Exercise data:
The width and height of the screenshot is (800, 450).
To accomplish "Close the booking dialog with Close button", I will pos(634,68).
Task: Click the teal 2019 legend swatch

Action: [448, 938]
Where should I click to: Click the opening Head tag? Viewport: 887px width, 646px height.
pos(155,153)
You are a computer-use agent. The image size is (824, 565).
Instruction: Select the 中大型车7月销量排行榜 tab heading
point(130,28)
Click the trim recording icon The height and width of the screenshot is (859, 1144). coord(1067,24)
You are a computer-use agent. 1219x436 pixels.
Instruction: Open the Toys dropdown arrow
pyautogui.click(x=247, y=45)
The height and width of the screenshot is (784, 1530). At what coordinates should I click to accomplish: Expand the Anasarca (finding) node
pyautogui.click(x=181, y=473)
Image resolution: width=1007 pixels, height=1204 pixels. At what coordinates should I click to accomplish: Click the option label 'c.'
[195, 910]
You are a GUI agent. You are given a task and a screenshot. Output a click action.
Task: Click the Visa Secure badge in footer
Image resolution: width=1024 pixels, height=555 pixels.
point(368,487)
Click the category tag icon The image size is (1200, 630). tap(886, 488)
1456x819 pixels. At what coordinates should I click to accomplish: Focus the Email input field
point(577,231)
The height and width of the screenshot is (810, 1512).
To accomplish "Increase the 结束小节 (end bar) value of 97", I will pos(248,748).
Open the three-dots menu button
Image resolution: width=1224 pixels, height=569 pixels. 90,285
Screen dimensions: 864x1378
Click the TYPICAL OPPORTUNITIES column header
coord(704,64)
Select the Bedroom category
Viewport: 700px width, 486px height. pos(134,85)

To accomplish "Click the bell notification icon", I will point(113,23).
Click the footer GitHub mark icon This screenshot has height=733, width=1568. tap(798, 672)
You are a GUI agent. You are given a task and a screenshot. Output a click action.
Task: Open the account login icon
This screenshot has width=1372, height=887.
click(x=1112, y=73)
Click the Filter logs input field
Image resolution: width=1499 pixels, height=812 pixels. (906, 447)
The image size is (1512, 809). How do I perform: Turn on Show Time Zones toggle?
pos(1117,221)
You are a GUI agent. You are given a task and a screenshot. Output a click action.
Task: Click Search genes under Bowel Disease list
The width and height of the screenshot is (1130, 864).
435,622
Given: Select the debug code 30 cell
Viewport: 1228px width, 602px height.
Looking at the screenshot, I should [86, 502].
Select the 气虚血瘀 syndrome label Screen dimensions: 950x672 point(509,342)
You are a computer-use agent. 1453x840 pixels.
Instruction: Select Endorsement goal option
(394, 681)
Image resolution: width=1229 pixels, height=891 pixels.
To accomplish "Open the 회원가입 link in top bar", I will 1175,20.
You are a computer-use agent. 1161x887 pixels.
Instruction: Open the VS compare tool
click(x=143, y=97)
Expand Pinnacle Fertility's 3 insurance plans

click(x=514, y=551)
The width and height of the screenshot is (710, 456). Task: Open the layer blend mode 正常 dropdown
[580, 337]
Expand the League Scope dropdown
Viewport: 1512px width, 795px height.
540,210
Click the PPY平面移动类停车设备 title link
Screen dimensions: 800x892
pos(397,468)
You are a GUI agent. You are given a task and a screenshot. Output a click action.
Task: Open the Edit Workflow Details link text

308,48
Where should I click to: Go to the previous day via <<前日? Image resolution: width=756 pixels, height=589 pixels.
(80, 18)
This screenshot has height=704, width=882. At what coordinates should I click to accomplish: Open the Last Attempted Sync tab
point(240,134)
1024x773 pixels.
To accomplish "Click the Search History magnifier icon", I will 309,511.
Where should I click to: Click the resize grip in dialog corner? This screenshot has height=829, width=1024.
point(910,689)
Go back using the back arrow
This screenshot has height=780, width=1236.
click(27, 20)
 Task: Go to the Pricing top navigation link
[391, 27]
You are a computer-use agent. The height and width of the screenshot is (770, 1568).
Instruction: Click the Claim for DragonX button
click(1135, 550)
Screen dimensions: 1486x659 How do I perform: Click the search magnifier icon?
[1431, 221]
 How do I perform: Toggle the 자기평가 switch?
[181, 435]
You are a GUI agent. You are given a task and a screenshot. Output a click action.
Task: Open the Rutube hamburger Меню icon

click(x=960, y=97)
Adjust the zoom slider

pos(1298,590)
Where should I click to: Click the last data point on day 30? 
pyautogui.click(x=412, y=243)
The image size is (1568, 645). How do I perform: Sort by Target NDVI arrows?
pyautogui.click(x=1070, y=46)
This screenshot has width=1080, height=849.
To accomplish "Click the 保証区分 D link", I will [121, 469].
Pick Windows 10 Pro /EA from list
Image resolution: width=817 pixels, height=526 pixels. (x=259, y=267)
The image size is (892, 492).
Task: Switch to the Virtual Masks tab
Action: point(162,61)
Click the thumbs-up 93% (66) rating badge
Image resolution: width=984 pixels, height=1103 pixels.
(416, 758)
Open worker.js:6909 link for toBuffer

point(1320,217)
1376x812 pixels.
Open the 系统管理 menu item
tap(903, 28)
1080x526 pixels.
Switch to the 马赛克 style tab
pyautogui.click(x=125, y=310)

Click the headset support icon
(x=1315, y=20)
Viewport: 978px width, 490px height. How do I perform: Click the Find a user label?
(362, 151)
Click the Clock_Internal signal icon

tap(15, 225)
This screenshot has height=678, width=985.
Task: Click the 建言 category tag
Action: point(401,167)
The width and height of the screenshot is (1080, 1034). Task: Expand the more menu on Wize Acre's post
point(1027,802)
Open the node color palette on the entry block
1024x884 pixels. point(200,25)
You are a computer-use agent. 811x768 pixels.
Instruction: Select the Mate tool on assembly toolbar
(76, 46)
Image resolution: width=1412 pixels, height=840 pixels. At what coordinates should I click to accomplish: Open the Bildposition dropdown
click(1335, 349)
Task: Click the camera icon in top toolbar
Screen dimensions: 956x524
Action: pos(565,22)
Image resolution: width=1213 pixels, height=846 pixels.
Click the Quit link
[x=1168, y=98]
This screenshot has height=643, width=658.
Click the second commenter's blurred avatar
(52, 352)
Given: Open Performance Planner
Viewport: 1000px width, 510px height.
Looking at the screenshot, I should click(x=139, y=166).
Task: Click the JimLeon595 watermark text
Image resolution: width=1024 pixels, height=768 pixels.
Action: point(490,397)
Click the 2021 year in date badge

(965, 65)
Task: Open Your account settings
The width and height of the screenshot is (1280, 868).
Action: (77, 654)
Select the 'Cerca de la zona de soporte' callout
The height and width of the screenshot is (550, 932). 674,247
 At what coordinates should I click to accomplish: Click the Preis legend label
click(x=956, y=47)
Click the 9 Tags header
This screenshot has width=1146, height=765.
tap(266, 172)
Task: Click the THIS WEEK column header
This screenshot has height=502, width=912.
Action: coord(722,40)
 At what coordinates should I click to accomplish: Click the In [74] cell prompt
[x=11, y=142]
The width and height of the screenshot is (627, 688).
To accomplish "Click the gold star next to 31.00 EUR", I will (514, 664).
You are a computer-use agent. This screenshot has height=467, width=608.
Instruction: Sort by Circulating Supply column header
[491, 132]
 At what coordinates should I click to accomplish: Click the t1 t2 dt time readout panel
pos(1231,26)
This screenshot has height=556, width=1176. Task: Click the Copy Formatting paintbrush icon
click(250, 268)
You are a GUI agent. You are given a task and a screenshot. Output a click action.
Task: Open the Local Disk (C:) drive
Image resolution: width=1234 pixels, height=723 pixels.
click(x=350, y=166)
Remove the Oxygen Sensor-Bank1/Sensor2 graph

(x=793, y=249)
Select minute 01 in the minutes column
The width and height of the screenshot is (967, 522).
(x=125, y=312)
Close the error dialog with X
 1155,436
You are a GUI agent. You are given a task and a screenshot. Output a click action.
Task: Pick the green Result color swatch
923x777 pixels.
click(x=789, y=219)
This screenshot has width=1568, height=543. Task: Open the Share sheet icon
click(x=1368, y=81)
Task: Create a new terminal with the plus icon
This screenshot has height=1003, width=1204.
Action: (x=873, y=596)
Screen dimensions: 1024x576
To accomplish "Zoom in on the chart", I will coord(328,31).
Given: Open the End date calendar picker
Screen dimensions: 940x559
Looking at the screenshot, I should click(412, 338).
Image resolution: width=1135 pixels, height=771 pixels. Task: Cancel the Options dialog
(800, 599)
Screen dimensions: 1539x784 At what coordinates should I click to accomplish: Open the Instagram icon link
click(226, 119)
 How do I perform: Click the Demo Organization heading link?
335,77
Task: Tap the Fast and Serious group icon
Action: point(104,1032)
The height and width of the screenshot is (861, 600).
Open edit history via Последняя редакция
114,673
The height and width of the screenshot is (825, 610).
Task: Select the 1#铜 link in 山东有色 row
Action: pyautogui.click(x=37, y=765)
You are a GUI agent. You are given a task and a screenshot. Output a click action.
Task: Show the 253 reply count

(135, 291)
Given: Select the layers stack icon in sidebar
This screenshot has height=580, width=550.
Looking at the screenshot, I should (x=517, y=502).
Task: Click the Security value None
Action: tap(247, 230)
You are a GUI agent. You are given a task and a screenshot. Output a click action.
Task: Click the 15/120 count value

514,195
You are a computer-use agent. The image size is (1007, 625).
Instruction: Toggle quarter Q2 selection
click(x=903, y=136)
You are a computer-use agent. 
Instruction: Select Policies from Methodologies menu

Exercise details: In the records above, some lines hold the word "footer"; copy each such line.

Written response:
Task: Click the Visa Secure badge in footer
Click the footer GitHub mark icon This screenshot has height=733, width=1568. tap(798, 672)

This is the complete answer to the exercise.